Let’s Stop Spoon-Feeding the Students

“We do not want to study today,” students in one of Kurdistan’s institutes for higher education told their teacher. He was slightly put off by their request. What other reason was there for their attendance than to learn?

During the next lecture they told him he was going too fast. The teacher was just trying to follow the curriculum. To check what he was up against, he asked how many of them had attended the past lectures, and how many had done their homework. The answers made it all clear: Many had not attended nor asked their colleagues for the notes, and most had not bothered doing any homework.

The story illustrates one of the aspects of education in Iraqi Kurdistan: It is hard to get students to study. A foreign language teacher once told me she was getting desperate, as most of her students did not do their homework and for that reason could not learn to speak either.

I have at times compared a group of students in Kurdistan with a nest full of baby birds, who open their beaks to receive the food the parent is bringing in. A Kurdish graduate who studied abroad illustrated that by saying students in Kurdistan expect to be “spoon fed.”

The system is designed in such a way, that students do not have to show any initiative. As long as they just follow the instructions of their teachers, they will be OK. They just have to eat the food that is offered. Most of the work is memorizing, and that is what they will do just before their exams, to have forgotten most of that material within a couple of weeks.

Kurdish students get a big culture shock when they study abroad, as they are expected to depend on themselves. They have to find the food, cook it, put it on a plate and then eat it. Those who cannot, will fail their studies. Those who make the click, understand how much more useful this system is. By stimulating them to think, to chew before they swallow and to actively digest, the system makes sure they will remember far more and for a much longer time.

The Kurdish system stimulates copying and reproduction. I have seen it myself, and teachers told me that many Kurdish students copy-paste information from the Internet or out of books. But when they study abroad, they find plagiarizing is a sin and are forced to change their ways.
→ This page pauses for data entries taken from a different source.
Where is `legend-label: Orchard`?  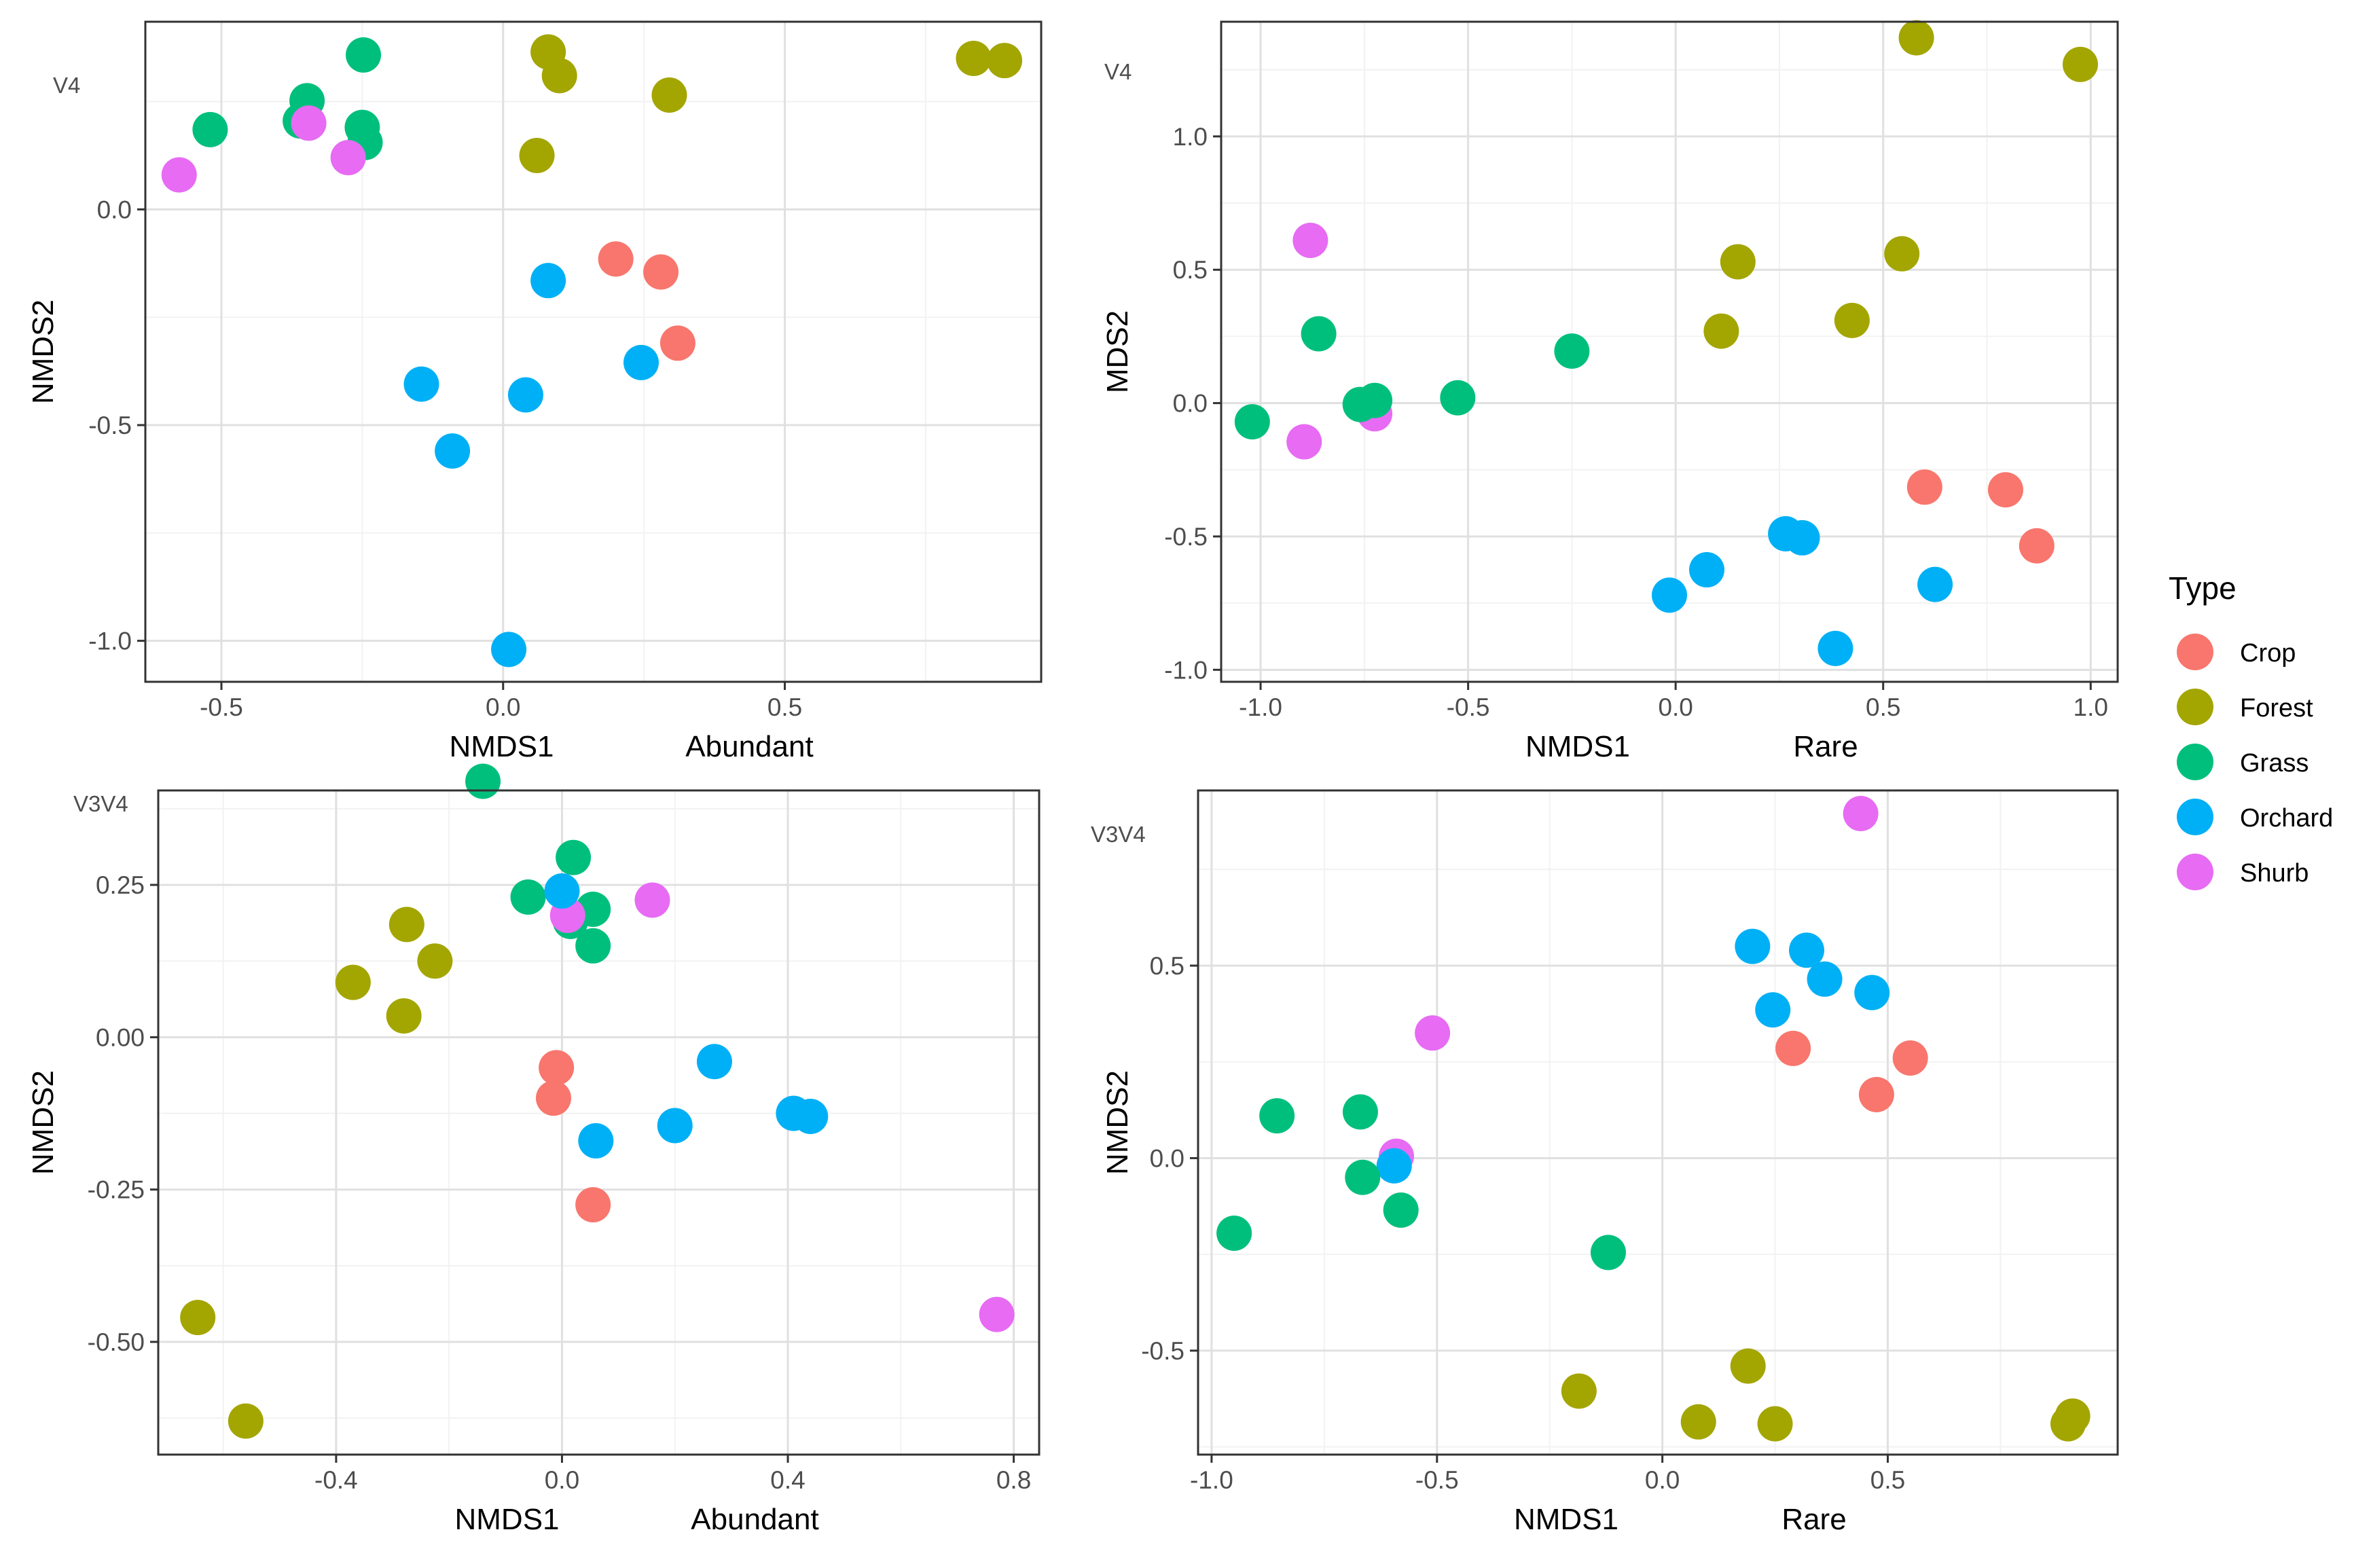 legend-label: Orchard is located at coordinates (2286, 818).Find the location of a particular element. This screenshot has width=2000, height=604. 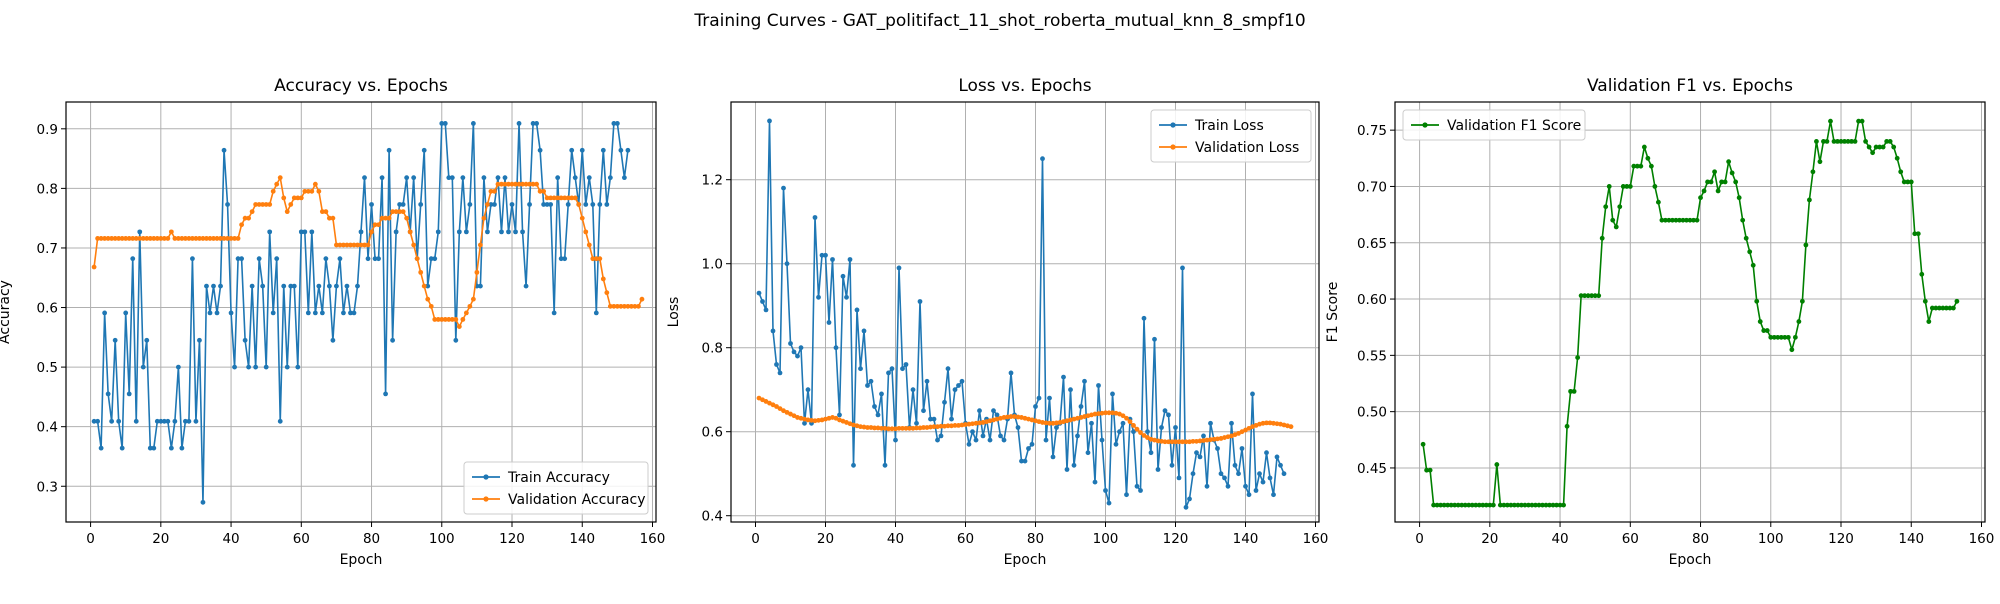

accuracy-ytick-label: 0.9 is located at coordinates (48, 130).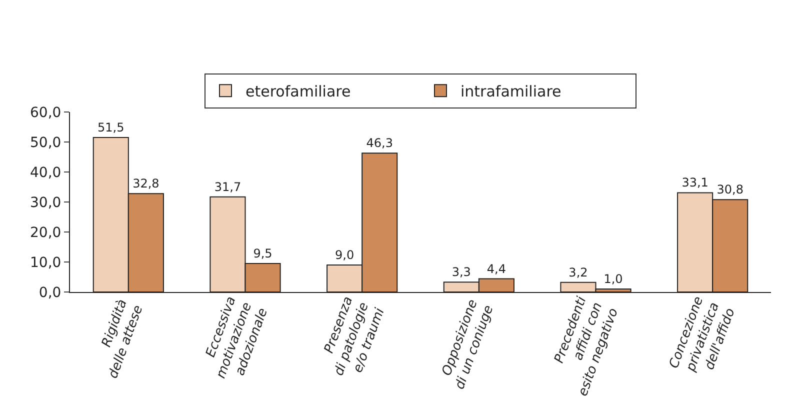  I want to click on data-label: 9,5, so click(262, 253).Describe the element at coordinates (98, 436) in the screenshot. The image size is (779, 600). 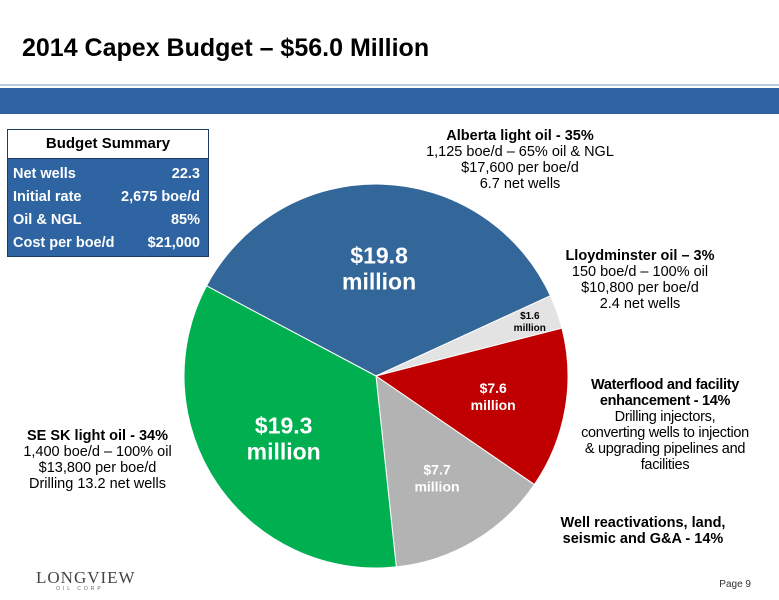
I see `label-sesk-name: SE SK light oil - 34%` at that location.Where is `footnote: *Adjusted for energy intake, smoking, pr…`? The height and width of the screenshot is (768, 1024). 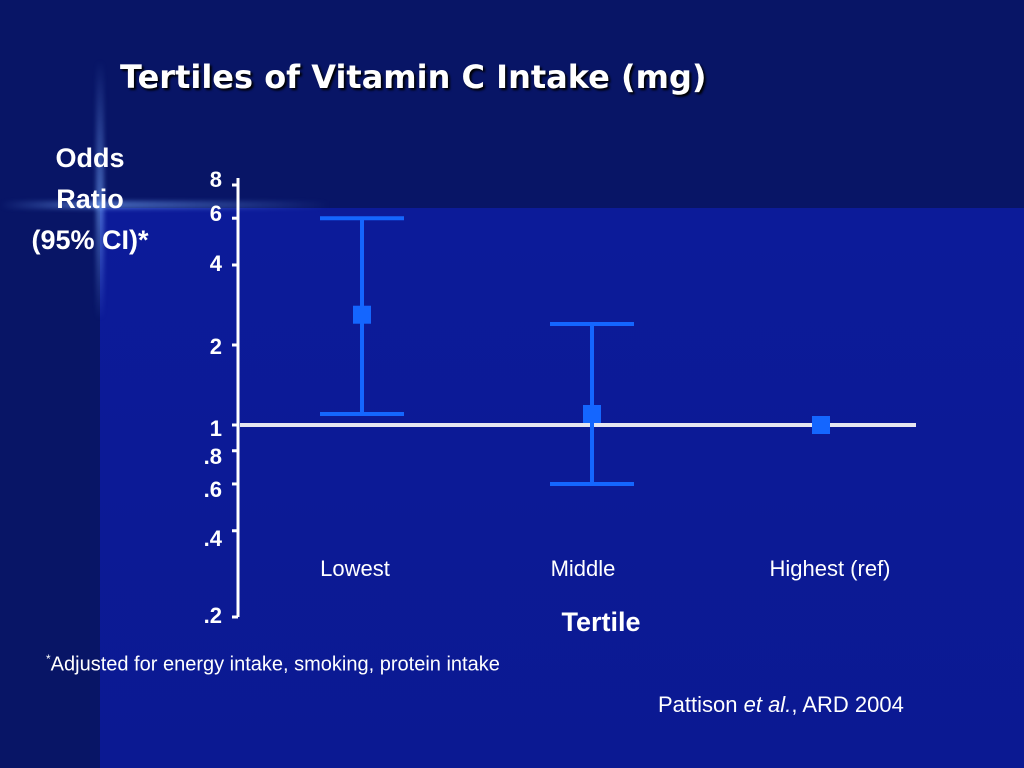
footnote: *Adjusted for energy intake, smoking, pr… is located at coordinates (273, 664).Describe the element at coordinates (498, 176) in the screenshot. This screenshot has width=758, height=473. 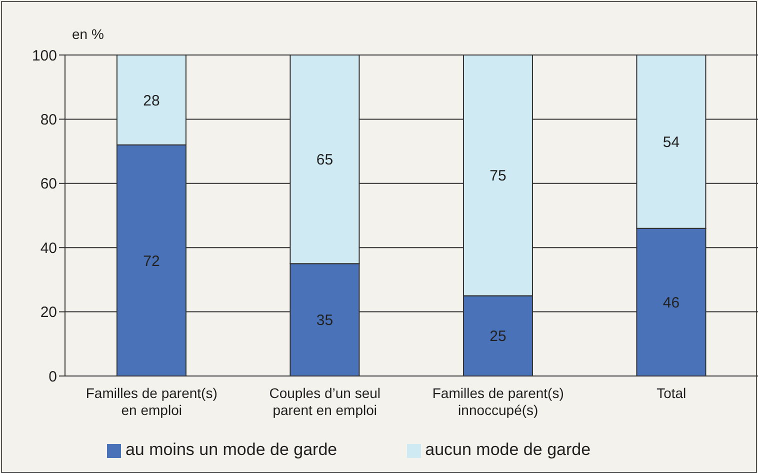
I see `data-label: 75` at that location. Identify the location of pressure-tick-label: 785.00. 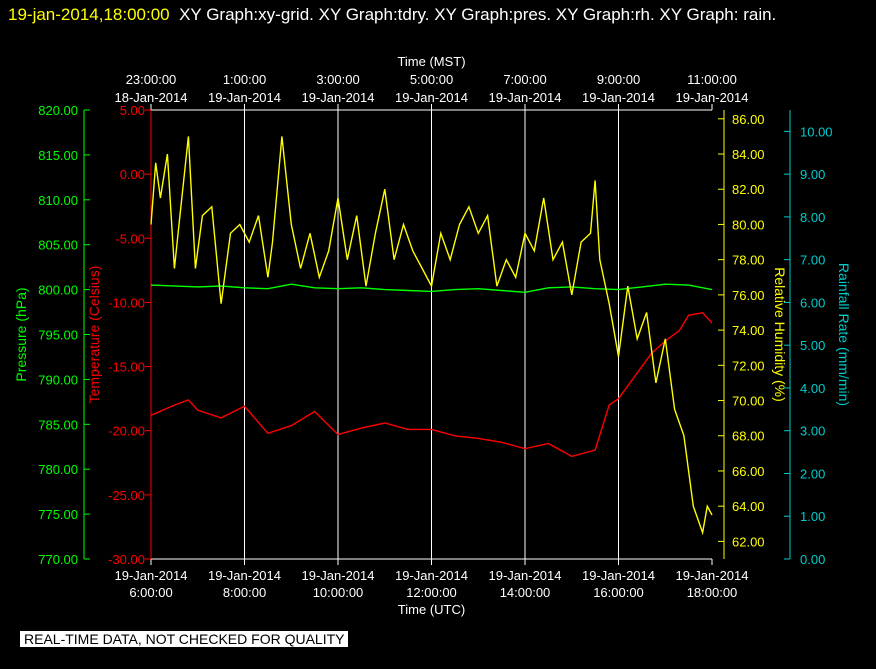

It is not easy, when you have never been taught how to write an essay or research paper all by yourself!

What seems to be a system of education is also a major hurdle for Kurdistan’s development. Because this system mirrors a society in which people are waiting for the government to spoon feed them, instead of being stimulated to take initiatives to find their own food.

Kurds who finish their studies, wait for the government to offer them a job. Villages that are isolated from the world, wait for the government to give them roads. How often have I interviewed people in a deplorable situation, who were stuck mainly because they were waiting for the government to solve their problems… often for years on end.

We know there is a direct connection to the years under Saddam’s rule. The Iraqi dictator made Kurdish civilians dependent on the government, by destroying their villages and displacing the villagers to the towns. That dependence remains while his government has long gone.

Looking for a way to change it, we hit a circle. One way out, is making sure new generations become better equipped to stand on their own feet. And that can almost only be done by educating them in a different way.

If children learn from day one that the information will come their way, how can they be expected to do their own research? And let’s not even mention the fact that there is far more information out there than can be spoon fed to them. Yet the system does not stimulate inquisitive students, nor does it teach them to think for themselves.

Teachers, who have been brought up in this system, have to completely change their ways to make students work much more independently. And that should already start in primary school.

What we need might be a new generation of teachers, or at least training to get the present ones working in a different system. But most of all we need vision, and decision makers who understand the needs of education in the 21rst Century.

And let’s hope they won’t let themselves get stuck when the protests start – which will happen. The change has to be communicated well, implemented well and followed-up. A huge job, but essential for the development of the people and the state of Kurdistan.